Liturgy
The Old Catholic Church shares some of the liturgy with the Roman Catholic Church and similar to the Orthodox, Anglicans, and high church Protestants.
Christ-Catholic Swiss bishop Urs Küry dismissed the Roman Catholic dogma of transubstantiation as well as consubstantiation because these Scholastic interpretations presume to explain the divine mystery of communion using the metaphysical concept of "substance." Like the Orthodox and Methodist approaches to the Eucharist, the Old Catholic Christian ought to accept an unexplainable divine mystery as such, and should not cleave to or insist upon a particular theory of the sacrament.
Because of this approach, Old Catholics hold an open view to most issues, including the role of women in the Church, the role of married people within ordained ministry, the morality of same sex relationships, the use of one's conscience when deciding to use artificial contraception, and liturgical reforms such as open communion (because no human can presume to exclude any Christian from communion).
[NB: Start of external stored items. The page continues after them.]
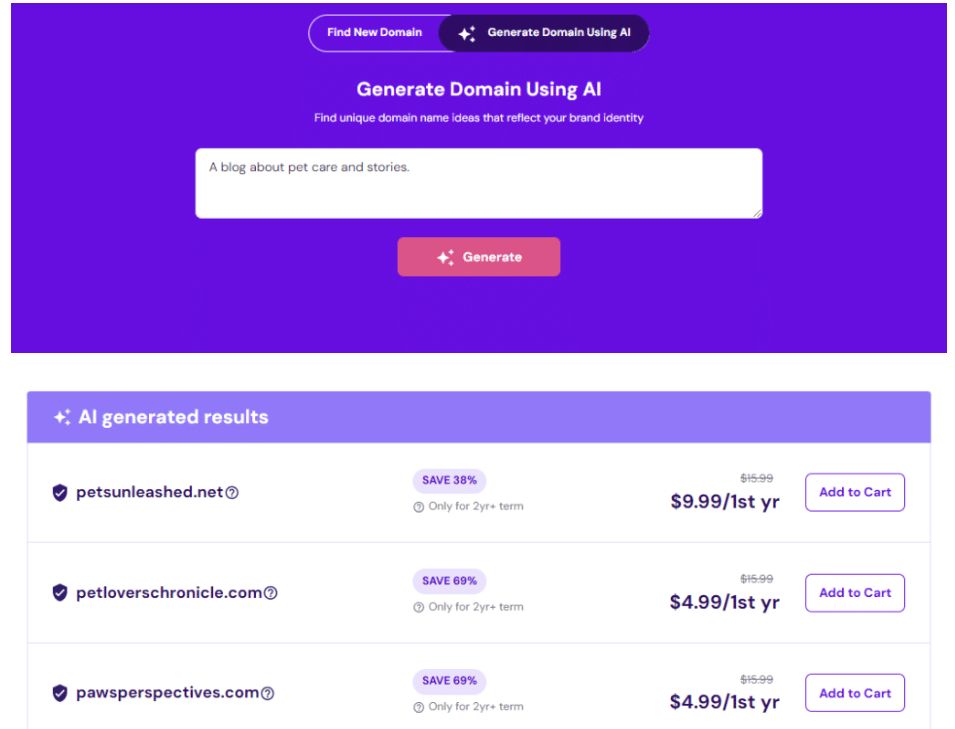Click shield icon beside pawsperspectives.com
The width and height of the screenshot is (955, 729).
pyautogui.click(x=60, y=693)

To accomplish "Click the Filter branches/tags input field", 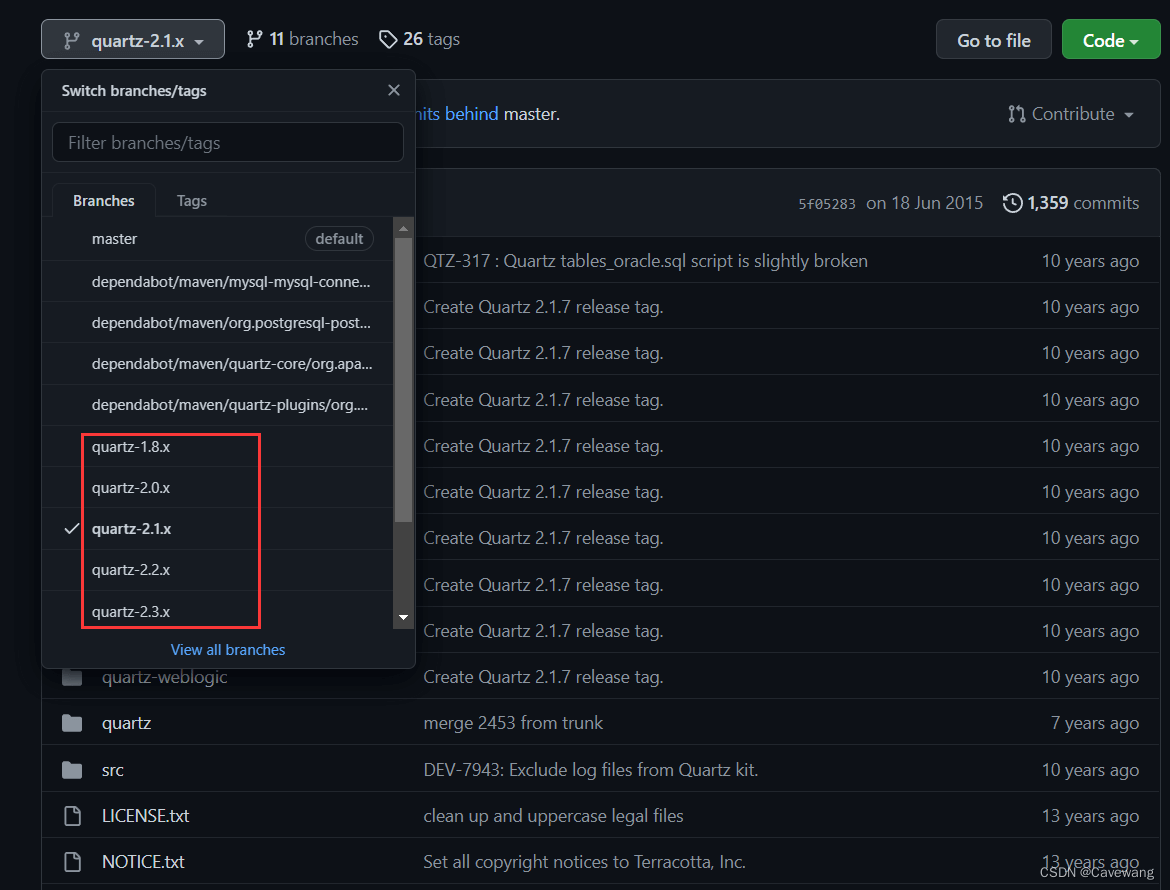I will click(228, 143).
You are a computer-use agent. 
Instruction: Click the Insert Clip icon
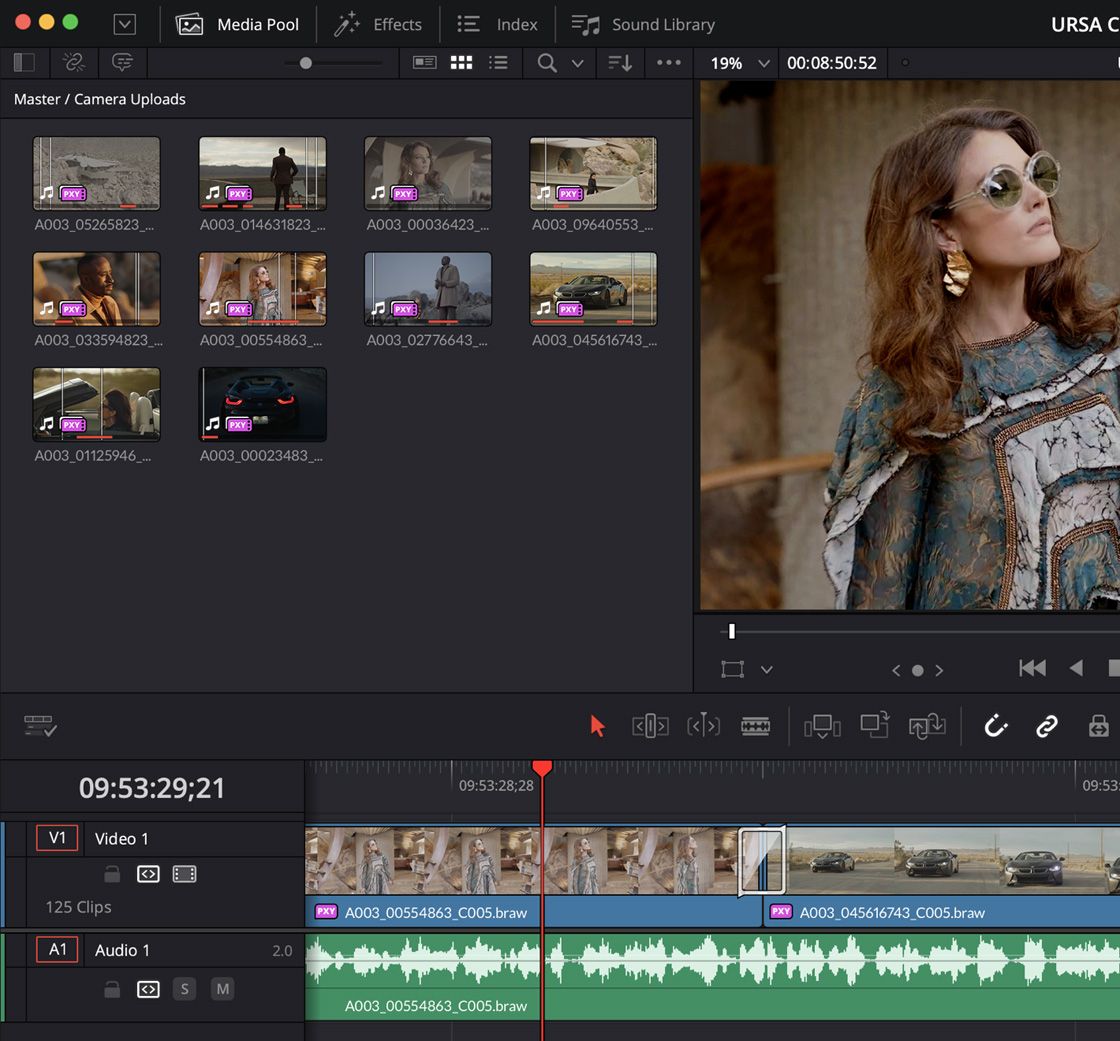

Its liturgy has not significantly departed from the Tridentine Mass, as is shown in the English translation of the German Altarbook (missal).
In 1994 the German bishops decided to ordain women as priests and put this into practice on 27 May 1996; similar decisions and practices followed in Austria, Switzerland and the Netherlands. The Utrecht Union allows those who are divorced to have a new religious marriage, and it has no particular teaching on abortion, leaving such decisions to the married couple.
An active contributor to The Declaration of the Catholic Congress, Munich, 1871 and all later assemblies for organization was Johann Friedrich von Schulte, the professor of dogma at Prague. Von Schulte summed up the results of the congress as follows:
- adherence to the ancient Catholic faith;
- maintenance of the rights of Catholics as such;
- rejection of the new dogmas,
- adherence to the constitutions of the ancient Church with repudiation of every dogma of faith not in harmony with the actual consciousness of the Church;
- reform of the Church with constitutional participation of the laity;
- preparation of the way for reunion of the Christian confessions;
- reform of the training and position of the clergy;
- adherence to the State against the attacks of Ultramontanism;
- rejection of the Society of Jesus;
- solemn assertion of the claims of Catholics as such to the real property of the Church and to the title to it.